• **YOUR ASSIGNMENT**: Take the lines below between the one holding "This screenshot has height=401, width=454." and the one holding "Given: Click writer name Greg Rucka", inclusive, and copy them exactly. Add nothing.

DATA FOR THIS EXERCISE below:

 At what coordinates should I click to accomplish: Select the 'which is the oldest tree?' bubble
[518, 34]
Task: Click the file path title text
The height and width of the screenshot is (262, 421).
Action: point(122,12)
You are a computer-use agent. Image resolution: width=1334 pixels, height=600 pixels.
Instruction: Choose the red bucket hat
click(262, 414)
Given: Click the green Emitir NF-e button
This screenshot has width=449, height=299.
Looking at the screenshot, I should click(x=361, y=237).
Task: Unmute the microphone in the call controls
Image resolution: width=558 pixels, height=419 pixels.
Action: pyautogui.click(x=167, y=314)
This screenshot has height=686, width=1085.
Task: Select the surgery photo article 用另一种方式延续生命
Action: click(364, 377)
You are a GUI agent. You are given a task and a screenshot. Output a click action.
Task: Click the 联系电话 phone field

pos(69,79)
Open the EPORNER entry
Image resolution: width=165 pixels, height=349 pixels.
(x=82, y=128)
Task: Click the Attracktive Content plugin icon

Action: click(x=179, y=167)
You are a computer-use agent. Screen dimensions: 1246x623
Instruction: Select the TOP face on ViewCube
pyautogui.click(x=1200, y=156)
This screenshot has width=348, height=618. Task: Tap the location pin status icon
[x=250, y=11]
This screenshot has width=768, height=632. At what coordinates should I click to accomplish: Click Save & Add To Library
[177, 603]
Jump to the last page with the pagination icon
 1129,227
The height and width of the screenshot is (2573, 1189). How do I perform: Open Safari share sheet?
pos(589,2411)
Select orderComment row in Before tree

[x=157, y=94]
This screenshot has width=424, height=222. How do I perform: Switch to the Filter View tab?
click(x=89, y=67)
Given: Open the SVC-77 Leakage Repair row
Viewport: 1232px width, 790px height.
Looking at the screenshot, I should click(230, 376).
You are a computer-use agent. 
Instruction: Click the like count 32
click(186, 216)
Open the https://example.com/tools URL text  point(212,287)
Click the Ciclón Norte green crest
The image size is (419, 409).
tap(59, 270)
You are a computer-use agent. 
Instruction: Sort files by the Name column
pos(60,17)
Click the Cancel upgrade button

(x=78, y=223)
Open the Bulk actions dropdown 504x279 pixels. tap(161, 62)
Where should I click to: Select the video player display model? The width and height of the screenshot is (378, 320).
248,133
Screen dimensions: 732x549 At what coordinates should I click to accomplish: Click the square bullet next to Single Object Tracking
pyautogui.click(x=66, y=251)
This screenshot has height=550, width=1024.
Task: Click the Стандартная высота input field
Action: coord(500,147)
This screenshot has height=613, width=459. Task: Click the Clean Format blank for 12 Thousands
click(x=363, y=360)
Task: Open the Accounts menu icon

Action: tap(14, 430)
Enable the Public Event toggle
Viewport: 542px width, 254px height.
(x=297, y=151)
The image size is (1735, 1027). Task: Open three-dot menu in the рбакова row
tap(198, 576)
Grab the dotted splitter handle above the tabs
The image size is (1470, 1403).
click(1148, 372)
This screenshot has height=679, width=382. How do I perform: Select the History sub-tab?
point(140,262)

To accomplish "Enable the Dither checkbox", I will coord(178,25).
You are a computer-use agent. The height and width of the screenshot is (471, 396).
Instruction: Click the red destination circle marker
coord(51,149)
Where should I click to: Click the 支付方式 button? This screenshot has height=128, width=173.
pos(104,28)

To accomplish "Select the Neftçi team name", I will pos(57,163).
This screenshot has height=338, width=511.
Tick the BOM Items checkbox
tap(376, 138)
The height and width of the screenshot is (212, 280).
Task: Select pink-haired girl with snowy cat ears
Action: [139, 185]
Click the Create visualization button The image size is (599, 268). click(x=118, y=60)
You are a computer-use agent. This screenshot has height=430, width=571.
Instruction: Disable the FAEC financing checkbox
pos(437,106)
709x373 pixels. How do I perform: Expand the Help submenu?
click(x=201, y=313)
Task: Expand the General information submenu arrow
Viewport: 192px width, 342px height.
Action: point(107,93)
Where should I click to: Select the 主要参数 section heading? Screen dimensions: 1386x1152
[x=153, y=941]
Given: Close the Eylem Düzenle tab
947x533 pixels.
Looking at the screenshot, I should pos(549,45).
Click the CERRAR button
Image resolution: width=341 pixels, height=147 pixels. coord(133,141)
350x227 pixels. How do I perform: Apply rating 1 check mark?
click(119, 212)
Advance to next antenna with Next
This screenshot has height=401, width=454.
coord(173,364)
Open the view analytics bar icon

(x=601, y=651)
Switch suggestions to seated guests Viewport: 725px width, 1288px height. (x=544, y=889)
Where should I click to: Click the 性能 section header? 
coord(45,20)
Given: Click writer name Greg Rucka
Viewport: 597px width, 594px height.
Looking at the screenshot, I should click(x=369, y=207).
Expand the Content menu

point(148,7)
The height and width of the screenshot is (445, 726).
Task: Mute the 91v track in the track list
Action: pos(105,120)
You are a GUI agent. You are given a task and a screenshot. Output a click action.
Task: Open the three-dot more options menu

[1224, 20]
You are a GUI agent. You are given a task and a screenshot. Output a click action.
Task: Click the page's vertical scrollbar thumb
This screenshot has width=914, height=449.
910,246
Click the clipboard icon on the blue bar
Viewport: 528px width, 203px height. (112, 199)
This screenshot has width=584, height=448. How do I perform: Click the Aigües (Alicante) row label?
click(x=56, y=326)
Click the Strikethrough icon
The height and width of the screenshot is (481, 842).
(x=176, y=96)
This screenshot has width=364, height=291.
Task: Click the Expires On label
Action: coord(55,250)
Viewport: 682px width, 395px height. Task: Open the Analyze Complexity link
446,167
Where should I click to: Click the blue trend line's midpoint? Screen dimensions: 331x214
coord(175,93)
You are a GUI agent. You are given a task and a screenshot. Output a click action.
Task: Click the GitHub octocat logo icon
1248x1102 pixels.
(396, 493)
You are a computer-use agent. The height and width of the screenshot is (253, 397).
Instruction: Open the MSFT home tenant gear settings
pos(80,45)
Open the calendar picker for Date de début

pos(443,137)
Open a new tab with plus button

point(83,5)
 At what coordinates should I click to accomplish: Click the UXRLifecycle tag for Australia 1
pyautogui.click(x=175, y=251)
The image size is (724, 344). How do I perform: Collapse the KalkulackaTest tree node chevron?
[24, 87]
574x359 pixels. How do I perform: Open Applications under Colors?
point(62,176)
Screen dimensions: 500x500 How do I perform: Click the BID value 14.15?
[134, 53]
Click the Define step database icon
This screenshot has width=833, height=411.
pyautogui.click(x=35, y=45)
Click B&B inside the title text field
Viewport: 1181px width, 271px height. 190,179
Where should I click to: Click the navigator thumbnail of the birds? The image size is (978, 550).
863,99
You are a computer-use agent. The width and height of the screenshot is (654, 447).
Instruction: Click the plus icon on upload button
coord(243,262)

End of DATA FOR THIS EXERCISE.

• **EXERCISE RESPONSE**:
This screenshot has height=401, width=454.
coord(173,364)
Open the view analytics bar icon

(x=601, y=651)
Switch suggestions to seated guests Viewport: 725px width, 1288px height. (x=544, y=889)
Where should I click to: Click the 性能 section header? 
coord(45,20)
Given: Click writer name Greg Rucka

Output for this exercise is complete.